Mapping is done in ArcGIS software and is based on a combination of orthorectified aerial photographs from the Norwegian Polar Institute (NP), a 20m resolution Digital Elevation Model, also from NP, and field observations and multiple photos from around the Isfjorden coastline. Digitising was done in approximately 1:3000 scale for the data capturing with the aim of producing a dataset of a quality of 1: 30 000 scale (which was the original outline in the project proposal) or better over the whole area, with a slightly higher precision in the shoreline region. Limitations to aerial photographs and the precision of interpretation and digitising for most areas results in a precision of 3-5 m for single points and 5-15 meters for easily visible borders between sediment types. Where there are gradual sediment transitions and/or difficulties due to aerial photograph quality or in very steep or shadowy areas, the precision and quality can be lower than this. Since the method has been tested and developed during the project, we expect a continued development and quality in future data acquisition relating to the Svalcoast Science Hub maps.

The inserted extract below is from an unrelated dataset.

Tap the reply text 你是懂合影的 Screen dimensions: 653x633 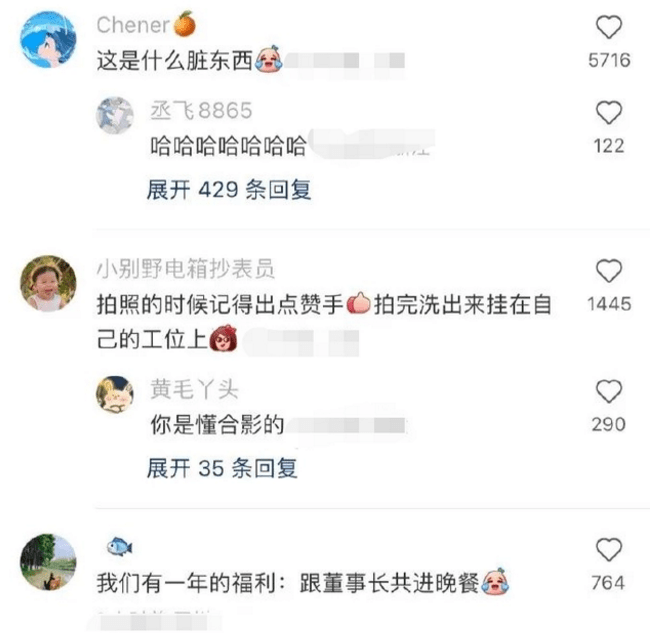(217, 425)
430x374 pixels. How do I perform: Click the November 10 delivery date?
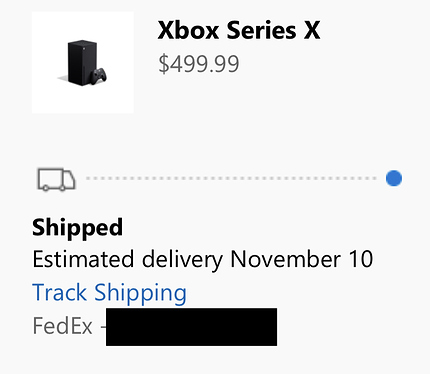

We have followed the Norwegian SOSI classification system for Quaternary geological maps used by NGU (the Geological Survey of Norway) for classification of sediment types, line and point features in surface sediment/Quaternary geology maps. Where necessary, additional codes to capture the variation in Svalbard soft sediments have been developed and used. The standardised classification and visualisation system allow for direct comparison between the DynaCoast geodata and surface sediment maps used in planning and environmental protection on mainland Norway.